Assistant Professor Center for iPS Cell Research and Application (CiRA), Kyoto University Kyoto, Kyoto, Japan
Abstract: Stroke often results in sequelae such as paralysis, aphasia, and higher brain dysfunction, imposing a significant societal burden. While thrombolytic therapy has shown success in acute-phase treatment, current pharmacological therapies and rehabilitation remain insufficient for post-acute treatment, highlighting the need for novel therapeutic strategies. Despite promising results in preclinical rodent models, translating these findings to human clinical trials has often proved unsuccessful. To bridge this gap, studies in non-human primates, which have closer anatomical and functional parallels to humans, are essential. In this study, we successfully established a model of perforator infarction in Macaca fascicularis by surgically ablating the perforating branches of the middle cerebral artery, closely replicating human perforator infarction.
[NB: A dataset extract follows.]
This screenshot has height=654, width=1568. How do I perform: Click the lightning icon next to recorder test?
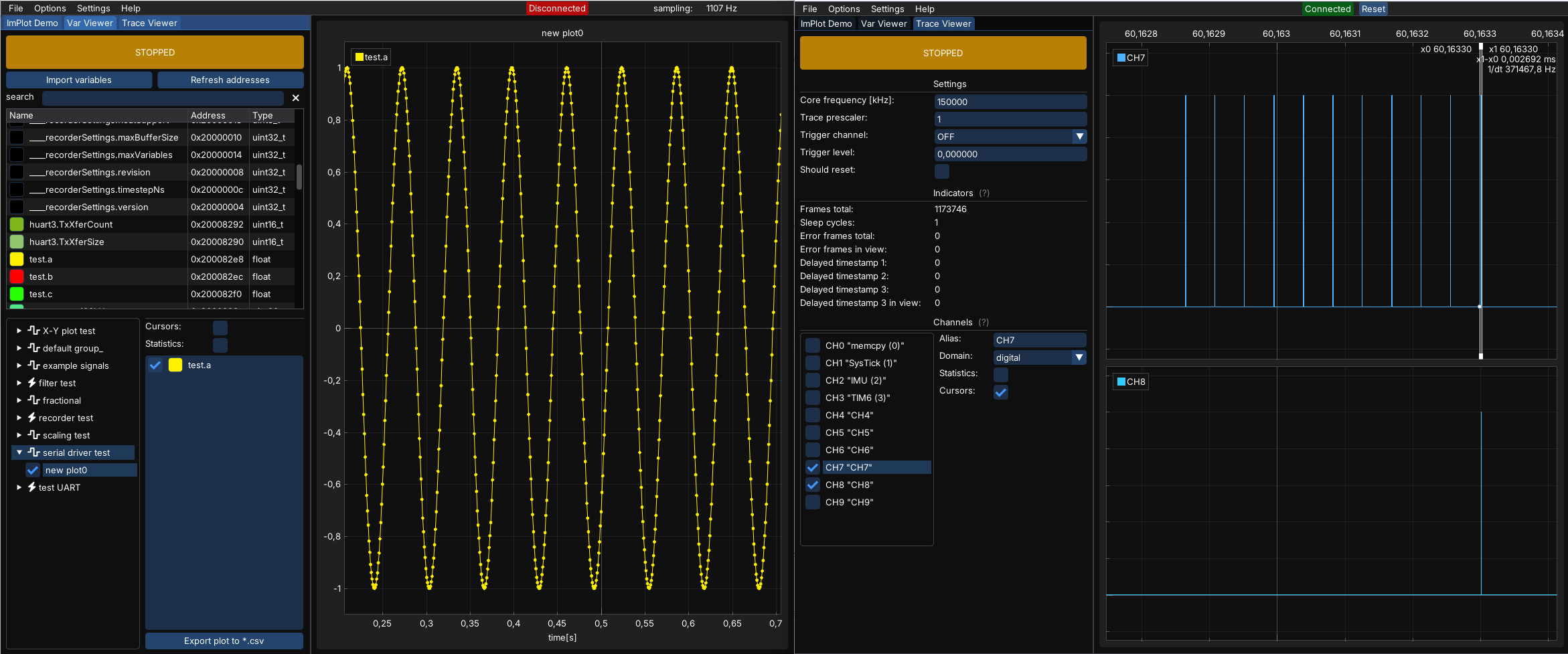pyautogui.click(x=31, y=418)
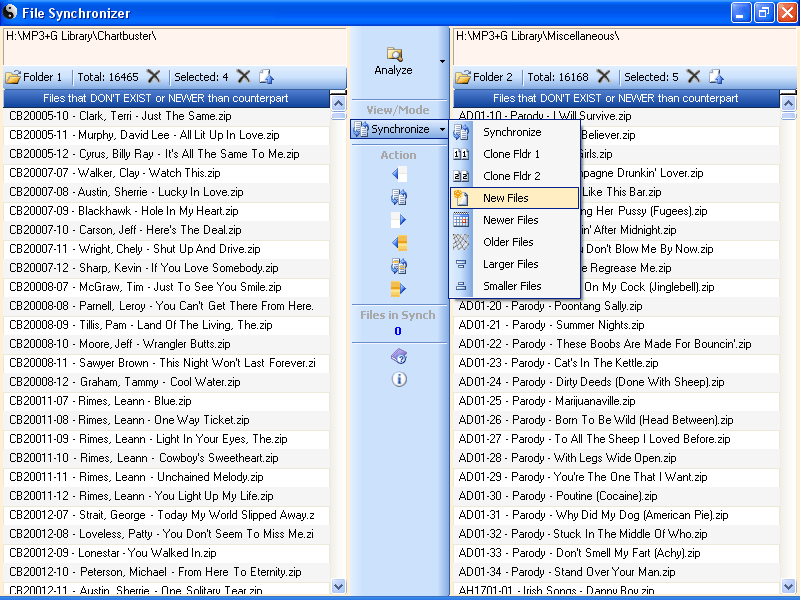Expand the Synchronize view mode dropdown

[x=441, y=130]
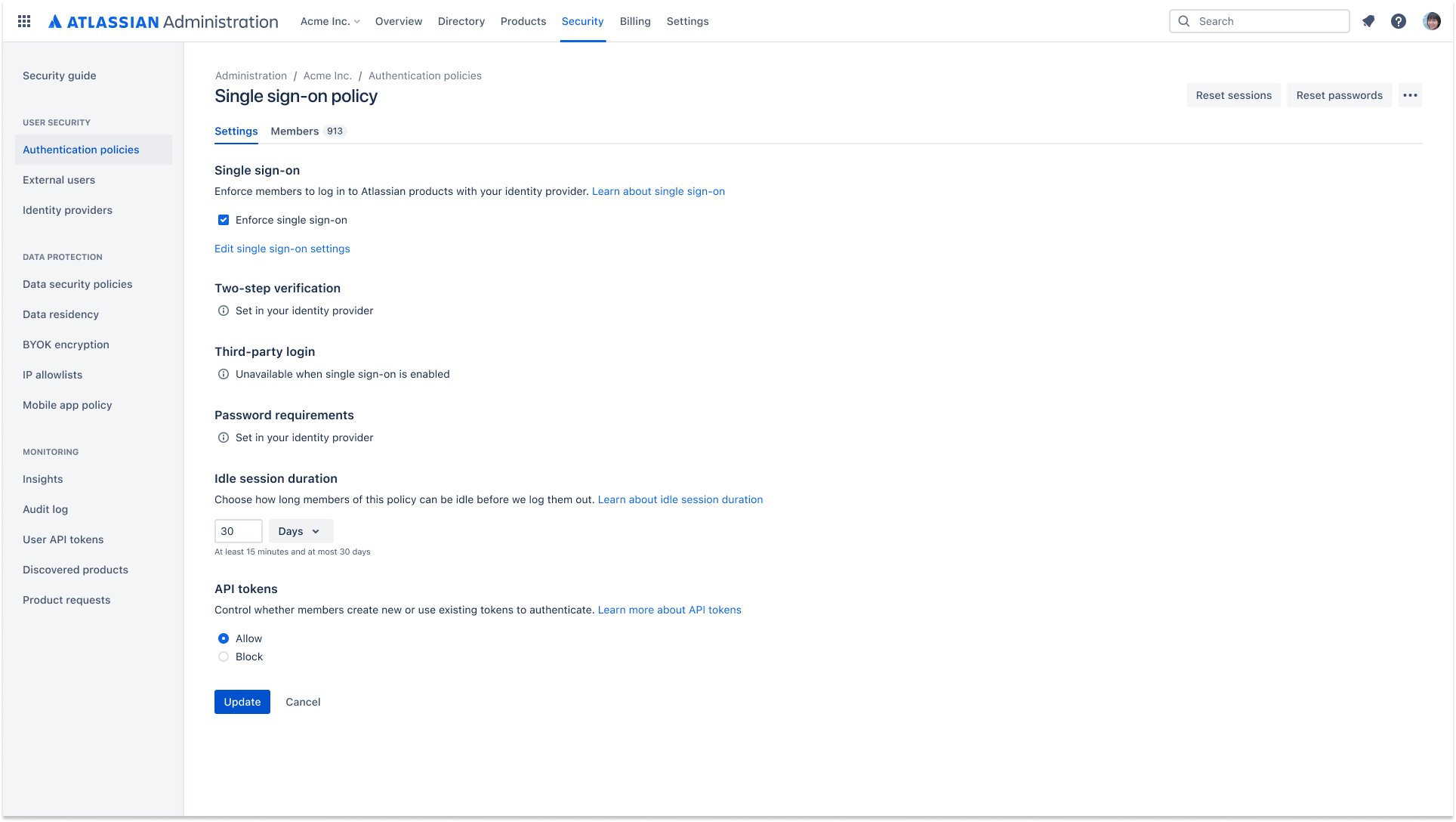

In human cases, perforator infarction often leads to severe paralysis while preserving higher cognitive functions, making it a potential target for future cell transplantation therapies. Our model exhibits strong paralysis similar to human cases, demonstrating its utility as a valuable platform for drug development.
Funding Source: This work was supported by Grants in research center network for realization of regenerative medicine and gene therapy, Japan Agency for Medical Research and Development (AMED) and JSPS KAKENHI Grant Number 22K09230.